WORK TO COMPLETE:
**1.** From the poultry forum thread about lice on a chick, copy out the passage starting at "Hello, my week" and ending at "use human shampoo.".
**2.** Using the poultry forum thread about lice on a chick, answer these questions:
(a) Where does Poultry Judge get baby shampoo?
(b) Which premise spray does robin416 like?
(c) What does Poultry Judge plan to add to the coop tomorrow?
**3.** Resume the poultry forum thread about lice on a chick, picking up after its final sentence.

PAGE EXCERPT:
^^^^^^^^^^^^^^^^

# Seven dusting chicks?



## Jskasme (Jul 28, 2020)

Hello, my week old chick, the only one that hatched, has mites like I have never seen before. The lice are like something from a horror movie. The hen and cooper and yard have been treated the chick lives indoors because the hen went nuts and started pecking her , no I think it was the lice causing the pecking...how do I dust a tiny chick? I'm afraid to poison the chick


----------



## robin416 (Sep 8, 2013)

You don't. Carefully give it a bath with soap and water. Baby shampoo is best but if you don't have that around use human shampoo.


----------



## Poultry Judge (Jul 15, 2020)

Yes, what Robiin said. I get the baby shampoo from Aldis grocery. There are some other old-timer tricks but none I would use with a new chick. Regarding Sevin, there is five percent and ten percent, I use it very judiciously and only under certain circumstances outside. That's just my opinion. Also look around and see if there are mites anywhere else. You don't want a cyclical infestation.


----------



## robin416 (Sep 8, 2013)

I like the premise spray of permethrin. Easy to use and it being wet it gets in all the cracks and crevices.


----------



## Poultry Judge (Jul 15, 2020)

Yes, and you can buy the spray pre-mixed or buy the concentrate and mix your spray bottles yourself.


----------



## Poultry Judge (Jul 15, 2020)

Yesterday morning, I added some new roosts to my coop, so I cleaned out all the hay. The floor of the coop is a ten inch raised platform of poplar boards twelve inches high with one-eighth inch gas between the boards. After I swept it out, I lightly dusted the bare floor with Sevin and then put in all new hay. Tomorrow, I will throw a few handfuls of diatomaceous earth in also. This summer has been bad for insects in Ohio, but so far no mites with the birds.


----------



## dawg53 (Aug 25, 2015)

I used to be a proponent of Sevin dust until I used it several years ago for a minor lice issue. The bottom line is that it did not take care of the lice problem which shocked me.

^^^^^^^^^^^^^^^^

(Extracted items)
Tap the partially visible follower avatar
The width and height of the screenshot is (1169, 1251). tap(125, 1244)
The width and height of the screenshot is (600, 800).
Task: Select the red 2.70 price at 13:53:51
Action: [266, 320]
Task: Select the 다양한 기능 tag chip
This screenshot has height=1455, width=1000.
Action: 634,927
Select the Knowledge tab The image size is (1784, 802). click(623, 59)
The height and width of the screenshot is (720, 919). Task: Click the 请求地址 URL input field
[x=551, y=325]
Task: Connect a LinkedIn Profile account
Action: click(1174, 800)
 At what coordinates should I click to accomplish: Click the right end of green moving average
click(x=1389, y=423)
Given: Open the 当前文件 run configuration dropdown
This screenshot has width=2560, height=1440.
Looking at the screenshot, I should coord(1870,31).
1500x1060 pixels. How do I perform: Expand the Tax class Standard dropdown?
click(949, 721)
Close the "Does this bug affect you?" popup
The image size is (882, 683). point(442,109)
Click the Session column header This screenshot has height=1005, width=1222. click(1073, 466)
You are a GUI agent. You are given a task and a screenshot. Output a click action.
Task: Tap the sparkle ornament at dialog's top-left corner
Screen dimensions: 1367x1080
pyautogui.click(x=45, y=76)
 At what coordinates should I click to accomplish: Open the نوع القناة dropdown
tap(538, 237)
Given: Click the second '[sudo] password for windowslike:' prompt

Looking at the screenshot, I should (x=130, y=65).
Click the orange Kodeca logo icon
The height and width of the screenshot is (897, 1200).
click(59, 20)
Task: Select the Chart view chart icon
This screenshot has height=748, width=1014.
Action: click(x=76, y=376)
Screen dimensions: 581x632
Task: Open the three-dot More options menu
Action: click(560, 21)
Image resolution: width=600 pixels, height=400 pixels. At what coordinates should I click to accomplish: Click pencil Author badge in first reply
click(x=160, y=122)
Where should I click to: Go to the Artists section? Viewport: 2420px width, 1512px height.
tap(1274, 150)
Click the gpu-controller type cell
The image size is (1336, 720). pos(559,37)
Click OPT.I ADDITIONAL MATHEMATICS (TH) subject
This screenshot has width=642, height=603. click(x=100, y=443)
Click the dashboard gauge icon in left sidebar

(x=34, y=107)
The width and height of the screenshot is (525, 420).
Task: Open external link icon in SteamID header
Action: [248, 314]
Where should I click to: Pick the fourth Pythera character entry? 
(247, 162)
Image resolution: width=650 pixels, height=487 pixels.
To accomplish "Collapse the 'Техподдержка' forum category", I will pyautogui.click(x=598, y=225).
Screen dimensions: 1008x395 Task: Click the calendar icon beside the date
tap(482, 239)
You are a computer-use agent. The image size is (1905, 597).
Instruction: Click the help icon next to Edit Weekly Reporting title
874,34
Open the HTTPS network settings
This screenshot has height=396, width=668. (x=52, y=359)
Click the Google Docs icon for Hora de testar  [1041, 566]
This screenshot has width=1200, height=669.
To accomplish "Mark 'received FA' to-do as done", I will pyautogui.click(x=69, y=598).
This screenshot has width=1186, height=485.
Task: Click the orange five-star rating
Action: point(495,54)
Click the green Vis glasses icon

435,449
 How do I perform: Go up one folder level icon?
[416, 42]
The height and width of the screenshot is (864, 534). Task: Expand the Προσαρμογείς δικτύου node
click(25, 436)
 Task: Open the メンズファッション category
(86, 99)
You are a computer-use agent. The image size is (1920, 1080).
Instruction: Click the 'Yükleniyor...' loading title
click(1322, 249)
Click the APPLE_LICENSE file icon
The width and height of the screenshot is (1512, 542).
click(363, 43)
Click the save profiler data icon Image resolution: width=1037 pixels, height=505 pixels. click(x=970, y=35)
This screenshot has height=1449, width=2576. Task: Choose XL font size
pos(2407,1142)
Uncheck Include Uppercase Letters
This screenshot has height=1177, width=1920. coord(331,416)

^^^^^^^^^^^^^^^^

EXPECTED RESPONSES:
**1.**
Hello, my week old chick, the only one that hatched, has mites like I have never seen before. The lice are like something from a horror movie. The hen and cooper and yard have been treated the chick lives indoors because the hen went nuts and started pecking her , no I think it was the lice causing the pecking...how do I dust a tiny chick? I'm afraid to poison the chick


----------



## robin416 (Sep 8, 2013)

You don't. Carefully give it a bath with soap and water. Baby shampoo is best but if you don't have that around use human shampoo.

**2.**
(a) From Aldis grocery.
(b) The permethrin premise spray.
(c) A few handfuls of diatomaceous earth.

**3.**
I switched to Permethrin dust and bye bye lice.
I suspect that there are certain areas in the country that Sevin dust has played itself out and lice have become resistant to the product.
BTW: I havnt seen Sevin 10 dust in years. I believe it's been taken off the market.


----------



## Poultry Judge (Jul 15, 2020)

We use Permethrin consistently in the horse barn with fairly good results. We also use a natural product from Spalding Labs called Fly Predator to help with fly control.


----------



## robin416 (Sep 8, 2013)

Are those the predator wasps?


----------



## Poultry Judge (Jul 15, 2020)

Yes, we have used them for over ten years with good results in the horse barn. They recommend not spreading them directly near poultry as the birds will gobble them all up before they can destroy any flies!


----------



## robin416 (Sep 8, 2013)

I've got those black ones here but I haven't looked to see if they specifically go after flies. I watched one one day digging a hole to bury it's catch. Bad thing about where it was digging was it's the pathway to the Guinea pen so I don't know if a baby wasp ever emerged.

Now that I think about it, I almost got some of those. I never gave it a thought about the birds going after them. Glad I didn't waste the money now.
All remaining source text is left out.